ABSTRACT
The objective of this study was to determine the rate of recent cocaine use among
a metropolitan population of predominantly Hispanic and African-American women with
preterm premature rupture of the membranes (PROM) and to ascertain the impact of cocaine
on the latency period between rupture of membranes and delivery. Urine toxicology
screens were prospectively obtained on 147 women with preterm PROM. The urine screen
did not influence management decisions. All women were expectantly managed without
tocolytics until 37 weeks' gestation unless they developed clinical chorioamnionitis,
or nonreassuring fetal heart rate tracing or biophysical profile. Demographic information,
hours from rupture of membranes to delivery, gestational age, and birth weight at
delivery were compared using Fisher's exact, Mann-Whitney U, and randomization tests
where appropriate. The rate of positive urine drug screens for cocaine was 8.2%. Women
in the cocaine positive group were of higher parity (3, [0-7] vs. 1, [0-6], p = 0.001) and tended to be older (27, [23-42] vs. 25, [14-40]).
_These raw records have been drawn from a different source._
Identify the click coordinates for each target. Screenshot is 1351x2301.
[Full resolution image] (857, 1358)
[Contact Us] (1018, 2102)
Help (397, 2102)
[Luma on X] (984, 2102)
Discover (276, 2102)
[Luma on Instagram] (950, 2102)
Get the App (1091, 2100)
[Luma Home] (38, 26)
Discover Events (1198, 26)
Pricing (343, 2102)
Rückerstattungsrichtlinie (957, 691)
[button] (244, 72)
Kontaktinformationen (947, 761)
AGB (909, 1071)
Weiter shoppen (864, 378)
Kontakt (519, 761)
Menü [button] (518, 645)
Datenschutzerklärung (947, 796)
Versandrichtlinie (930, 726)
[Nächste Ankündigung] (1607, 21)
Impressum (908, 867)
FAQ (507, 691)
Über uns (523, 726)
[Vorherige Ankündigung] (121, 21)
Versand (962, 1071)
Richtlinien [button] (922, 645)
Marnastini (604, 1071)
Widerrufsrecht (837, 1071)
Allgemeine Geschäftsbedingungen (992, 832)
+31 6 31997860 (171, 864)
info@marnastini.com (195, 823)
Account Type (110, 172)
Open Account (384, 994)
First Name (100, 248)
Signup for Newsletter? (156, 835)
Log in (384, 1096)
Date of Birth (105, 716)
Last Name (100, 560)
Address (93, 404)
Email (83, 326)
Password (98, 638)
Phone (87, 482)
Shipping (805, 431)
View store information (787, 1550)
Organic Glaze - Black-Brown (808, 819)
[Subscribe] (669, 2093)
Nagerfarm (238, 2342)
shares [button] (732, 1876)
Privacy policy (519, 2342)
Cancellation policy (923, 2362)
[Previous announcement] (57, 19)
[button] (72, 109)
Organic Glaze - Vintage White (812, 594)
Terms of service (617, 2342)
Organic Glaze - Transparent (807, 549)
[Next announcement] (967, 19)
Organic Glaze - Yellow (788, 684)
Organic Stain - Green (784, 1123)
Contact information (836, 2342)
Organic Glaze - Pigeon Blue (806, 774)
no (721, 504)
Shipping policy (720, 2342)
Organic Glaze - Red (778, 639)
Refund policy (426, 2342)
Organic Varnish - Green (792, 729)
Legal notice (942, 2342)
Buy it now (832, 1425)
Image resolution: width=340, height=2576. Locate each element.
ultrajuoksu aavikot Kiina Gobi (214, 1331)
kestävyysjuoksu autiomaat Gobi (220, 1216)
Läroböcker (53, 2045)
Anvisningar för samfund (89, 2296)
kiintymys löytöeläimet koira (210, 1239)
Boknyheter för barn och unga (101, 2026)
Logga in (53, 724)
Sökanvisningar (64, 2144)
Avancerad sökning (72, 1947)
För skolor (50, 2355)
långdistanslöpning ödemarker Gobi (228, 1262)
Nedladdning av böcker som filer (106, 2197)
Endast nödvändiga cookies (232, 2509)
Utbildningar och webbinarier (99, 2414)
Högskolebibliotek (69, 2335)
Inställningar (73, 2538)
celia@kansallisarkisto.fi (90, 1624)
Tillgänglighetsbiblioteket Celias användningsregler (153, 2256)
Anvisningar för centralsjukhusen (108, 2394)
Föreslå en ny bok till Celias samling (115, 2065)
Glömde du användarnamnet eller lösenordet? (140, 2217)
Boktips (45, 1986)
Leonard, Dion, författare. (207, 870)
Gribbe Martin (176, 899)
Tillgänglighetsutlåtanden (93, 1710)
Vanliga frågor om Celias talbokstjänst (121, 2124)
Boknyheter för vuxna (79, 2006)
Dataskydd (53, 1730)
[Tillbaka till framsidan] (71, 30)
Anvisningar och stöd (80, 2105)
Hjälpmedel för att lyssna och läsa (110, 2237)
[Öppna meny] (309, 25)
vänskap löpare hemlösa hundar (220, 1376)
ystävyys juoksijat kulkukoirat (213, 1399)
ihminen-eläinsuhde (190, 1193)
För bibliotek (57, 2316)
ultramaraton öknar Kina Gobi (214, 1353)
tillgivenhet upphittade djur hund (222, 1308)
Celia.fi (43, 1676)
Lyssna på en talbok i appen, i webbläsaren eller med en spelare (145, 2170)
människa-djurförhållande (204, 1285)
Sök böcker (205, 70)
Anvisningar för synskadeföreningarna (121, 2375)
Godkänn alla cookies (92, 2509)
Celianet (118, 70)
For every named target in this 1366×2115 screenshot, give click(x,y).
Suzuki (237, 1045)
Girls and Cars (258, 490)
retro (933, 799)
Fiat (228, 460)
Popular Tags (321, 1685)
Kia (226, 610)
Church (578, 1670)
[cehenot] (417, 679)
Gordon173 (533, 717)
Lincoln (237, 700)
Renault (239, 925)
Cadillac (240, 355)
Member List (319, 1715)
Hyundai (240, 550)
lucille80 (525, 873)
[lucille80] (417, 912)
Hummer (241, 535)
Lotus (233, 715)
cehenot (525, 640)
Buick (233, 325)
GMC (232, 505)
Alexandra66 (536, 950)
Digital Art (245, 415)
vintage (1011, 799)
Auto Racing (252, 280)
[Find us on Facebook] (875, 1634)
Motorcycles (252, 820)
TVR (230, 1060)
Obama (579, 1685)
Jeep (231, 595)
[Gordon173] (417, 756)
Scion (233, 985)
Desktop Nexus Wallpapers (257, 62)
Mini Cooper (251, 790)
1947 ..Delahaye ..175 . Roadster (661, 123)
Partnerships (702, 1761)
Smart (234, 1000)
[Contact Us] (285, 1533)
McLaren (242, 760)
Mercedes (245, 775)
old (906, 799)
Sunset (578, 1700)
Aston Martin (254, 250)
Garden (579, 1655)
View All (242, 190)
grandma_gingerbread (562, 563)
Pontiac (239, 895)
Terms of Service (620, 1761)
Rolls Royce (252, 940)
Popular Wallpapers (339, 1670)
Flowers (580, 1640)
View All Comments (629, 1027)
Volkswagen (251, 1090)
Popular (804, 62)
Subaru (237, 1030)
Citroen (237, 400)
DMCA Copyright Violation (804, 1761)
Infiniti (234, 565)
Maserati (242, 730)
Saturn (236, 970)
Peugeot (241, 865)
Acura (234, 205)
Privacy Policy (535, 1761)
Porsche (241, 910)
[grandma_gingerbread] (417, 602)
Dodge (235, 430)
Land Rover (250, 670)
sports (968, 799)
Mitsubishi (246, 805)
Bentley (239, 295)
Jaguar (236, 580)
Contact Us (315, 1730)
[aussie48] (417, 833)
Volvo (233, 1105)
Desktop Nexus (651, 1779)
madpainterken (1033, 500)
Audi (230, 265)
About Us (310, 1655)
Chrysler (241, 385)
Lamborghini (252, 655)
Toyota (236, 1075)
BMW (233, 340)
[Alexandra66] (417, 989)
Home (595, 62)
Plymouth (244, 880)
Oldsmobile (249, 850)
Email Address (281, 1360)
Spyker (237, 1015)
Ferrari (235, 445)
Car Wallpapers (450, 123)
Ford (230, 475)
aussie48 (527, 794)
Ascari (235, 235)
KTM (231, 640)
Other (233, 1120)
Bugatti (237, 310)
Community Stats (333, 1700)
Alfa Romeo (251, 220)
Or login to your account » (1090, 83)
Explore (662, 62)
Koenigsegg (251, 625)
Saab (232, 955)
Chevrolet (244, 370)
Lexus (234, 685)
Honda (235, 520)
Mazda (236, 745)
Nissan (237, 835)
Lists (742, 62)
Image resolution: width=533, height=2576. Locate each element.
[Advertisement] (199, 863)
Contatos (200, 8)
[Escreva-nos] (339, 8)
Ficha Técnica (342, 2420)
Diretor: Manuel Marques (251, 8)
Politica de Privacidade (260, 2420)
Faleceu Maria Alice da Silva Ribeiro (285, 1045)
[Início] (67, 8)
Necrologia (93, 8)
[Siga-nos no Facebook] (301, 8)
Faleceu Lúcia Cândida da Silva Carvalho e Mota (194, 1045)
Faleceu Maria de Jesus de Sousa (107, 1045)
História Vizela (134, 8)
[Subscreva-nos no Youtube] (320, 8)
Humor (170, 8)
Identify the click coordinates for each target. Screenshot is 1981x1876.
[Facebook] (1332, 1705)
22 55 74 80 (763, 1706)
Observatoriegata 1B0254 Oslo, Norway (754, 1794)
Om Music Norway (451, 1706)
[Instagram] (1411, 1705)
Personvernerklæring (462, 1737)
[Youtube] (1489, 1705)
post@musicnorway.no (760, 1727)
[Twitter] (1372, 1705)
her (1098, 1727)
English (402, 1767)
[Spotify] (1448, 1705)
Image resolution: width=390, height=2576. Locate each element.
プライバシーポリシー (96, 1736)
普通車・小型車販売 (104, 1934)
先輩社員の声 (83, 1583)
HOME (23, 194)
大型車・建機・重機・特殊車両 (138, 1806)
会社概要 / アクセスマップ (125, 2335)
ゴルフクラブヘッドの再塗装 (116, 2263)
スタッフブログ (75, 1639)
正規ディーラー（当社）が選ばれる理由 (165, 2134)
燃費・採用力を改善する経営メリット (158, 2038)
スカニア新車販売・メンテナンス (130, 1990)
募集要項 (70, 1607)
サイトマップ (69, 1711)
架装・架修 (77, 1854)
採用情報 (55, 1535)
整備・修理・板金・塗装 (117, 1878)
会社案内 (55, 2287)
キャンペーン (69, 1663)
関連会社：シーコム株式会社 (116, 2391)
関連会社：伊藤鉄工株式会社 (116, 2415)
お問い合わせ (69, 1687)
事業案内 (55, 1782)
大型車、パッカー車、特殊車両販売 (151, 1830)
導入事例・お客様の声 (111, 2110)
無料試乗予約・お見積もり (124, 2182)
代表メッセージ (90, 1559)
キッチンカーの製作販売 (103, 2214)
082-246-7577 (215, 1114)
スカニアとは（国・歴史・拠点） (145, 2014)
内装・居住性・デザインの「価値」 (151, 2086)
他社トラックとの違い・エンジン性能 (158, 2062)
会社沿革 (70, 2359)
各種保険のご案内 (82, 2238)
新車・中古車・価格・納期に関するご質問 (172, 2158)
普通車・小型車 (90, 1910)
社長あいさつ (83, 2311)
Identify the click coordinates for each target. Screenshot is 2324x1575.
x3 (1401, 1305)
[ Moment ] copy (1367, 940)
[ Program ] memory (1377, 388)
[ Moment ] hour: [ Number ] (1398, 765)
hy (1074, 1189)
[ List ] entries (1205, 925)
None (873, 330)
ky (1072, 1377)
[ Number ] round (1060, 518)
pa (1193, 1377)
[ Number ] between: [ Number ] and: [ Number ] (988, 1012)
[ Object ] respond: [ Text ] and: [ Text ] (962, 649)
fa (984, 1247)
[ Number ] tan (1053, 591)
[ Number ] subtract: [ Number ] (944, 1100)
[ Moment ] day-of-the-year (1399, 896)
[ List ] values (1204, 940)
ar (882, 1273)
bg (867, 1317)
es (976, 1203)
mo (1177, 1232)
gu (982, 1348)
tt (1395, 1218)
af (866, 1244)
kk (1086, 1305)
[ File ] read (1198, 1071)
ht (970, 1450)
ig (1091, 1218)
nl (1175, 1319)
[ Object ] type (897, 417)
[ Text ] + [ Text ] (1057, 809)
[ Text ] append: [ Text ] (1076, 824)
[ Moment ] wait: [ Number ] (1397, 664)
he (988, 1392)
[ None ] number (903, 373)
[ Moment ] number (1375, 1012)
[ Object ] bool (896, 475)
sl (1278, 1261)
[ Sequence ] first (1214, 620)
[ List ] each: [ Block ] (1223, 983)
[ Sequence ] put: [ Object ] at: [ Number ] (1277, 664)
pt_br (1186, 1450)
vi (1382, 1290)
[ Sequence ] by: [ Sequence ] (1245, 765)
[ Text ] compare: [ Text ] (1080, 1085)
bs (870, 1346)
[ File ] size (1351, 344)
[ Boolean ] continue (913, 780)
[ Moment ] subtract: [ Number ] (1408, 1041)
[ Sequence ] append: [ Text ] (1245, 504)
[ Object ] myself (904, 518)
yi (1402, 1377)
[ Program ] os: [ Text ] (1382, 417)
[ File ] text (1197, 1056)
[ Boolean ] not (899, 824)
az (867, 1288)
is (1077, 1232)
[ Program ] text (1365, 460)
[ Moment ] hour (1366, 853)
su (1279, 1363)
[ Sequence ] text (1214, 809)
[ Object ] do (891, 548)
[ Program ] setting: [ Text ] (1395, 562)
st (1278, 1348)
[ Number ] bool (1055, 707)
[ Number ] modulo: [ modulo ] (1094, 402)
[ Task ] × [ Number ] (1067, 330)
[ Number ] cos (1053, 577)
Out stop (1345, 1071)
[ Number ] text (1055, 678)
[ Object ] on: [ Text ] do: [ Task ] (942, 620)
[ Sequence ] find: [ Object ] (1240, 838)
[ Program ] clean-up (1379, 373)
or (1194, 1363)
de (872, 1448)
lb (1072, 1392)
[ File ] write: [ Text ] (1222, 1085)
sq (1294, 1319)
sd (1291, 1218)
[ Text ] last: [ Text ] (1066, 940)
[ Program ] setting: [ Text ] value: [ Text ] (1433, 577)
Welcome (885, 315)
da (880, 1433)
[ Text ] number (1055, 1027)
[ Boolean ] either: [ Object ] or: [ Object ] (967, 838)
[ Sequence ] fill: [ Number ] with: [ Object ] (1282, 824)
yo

There was a higher
rate of recent cocaine use among African-American women (20.4%) as compared to non-African-Americans
(1.2%, p = 0.0001). Cocaine-positive women presented at an earlier gestational age (32 weeks',
[24-34] vs. 33 weeks', [23-36], p = 0.02) and had a significantly longer membrane rupture to delivery interval than
women with a negative urine drug screen (174 hr, [6-475] vs. 33 hours [1-833], p = 0.01). There was no significant difference in the reason for delivery between the
two groups of patients. Recent cocaine use among women with preterm PROM is common
in only some segments of an urban population. Women with recent cocaine use present
with ruptured membranes at an earlier gestational age and may actually have a longer
latency period than women who do not use cocaine.